Calio v. Harry Dinnerman & Horwitz-Goodman Co.
This text of 4 N.J. Misc. 37 (Calio v. Harry Dinnerman & Horwitz-Goodman Co.) is published on Counsel Stack Legal Research, covering New Jersey Department of Labor Workmen's Compensation Bureau primary law. Counsel Stack provides free access to over 12 million legal documents including statutes, case law, regulations, and constitutions.
Opinion
A petition having been filed in the above-entitled cause of action praying for the compensation to which the petitioner may be entitled by virtue of the terms and provisions of an act of the legislature of New Jersey entitled “An act prescribing the liability of an employer to make compensation for injuries received by an employe in the course of his employment, &c./’ approved April 4th, 1911, together with the several supplements thereto and amendments thereof, and a time and place for hearing having been fixed, and the matter coming on to be heard before me at Atlantic City, New Jersey, on October 7th, 1925, on formal hearing in the presence of Bourgeois & Coulomb, by George M. Ship-man, Jr., counsel for petitioner, and Joseph B. Perskie, counsel for respondent Harry Dinnerman, and Edwards & Smith by Emil Neblo, counsel for respondent HorwitzGoodman Company, and having duly considered the evidence produced by said parties and arguments of counsel, I do find and determine as follows:
[38]*38It appears from the testimony that petitioner was employed as a carpenter by the respondents, and was, at the time in question, working upon certain buildings which were being erected by the respondents at the corner of Drexel and Pennsylvania avenues, Atlantic City, New Jersey, and was receiving a wage of $49.50 per week.
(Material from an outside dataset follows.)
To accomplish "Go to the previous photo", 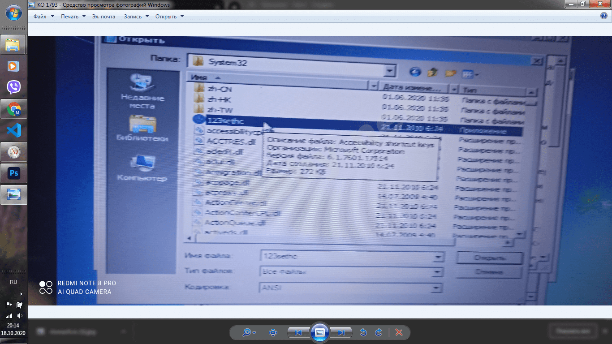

On the 24th day of January, 1925, while the petitioner was so engaged in work and was striking a nail with a hammer, a piece of steel, either from the nail or the hammer, flew into his right eye. Petitioner immediately reported his injury to respondent Dinnerman,. who was present upon the premises at the time, and Dinnerman directed petitioner to go to the doctor, which petitioner forthwith did. The doctor removed the steel after making an incision in the petitioner’s eye, and gave the petitioner a course of treatment in an endeavor to save the eye, but, subsequently, it became necessary to remove said eye, and an operation was performed for this purpose. Petitioner has done no work since the time of the accident.
Respondent Dinnerman testified that he reported the accident to the Horwitz-Goodman Company a few days after it occurred. This was admitted by Samuel Horwitz, president of this company.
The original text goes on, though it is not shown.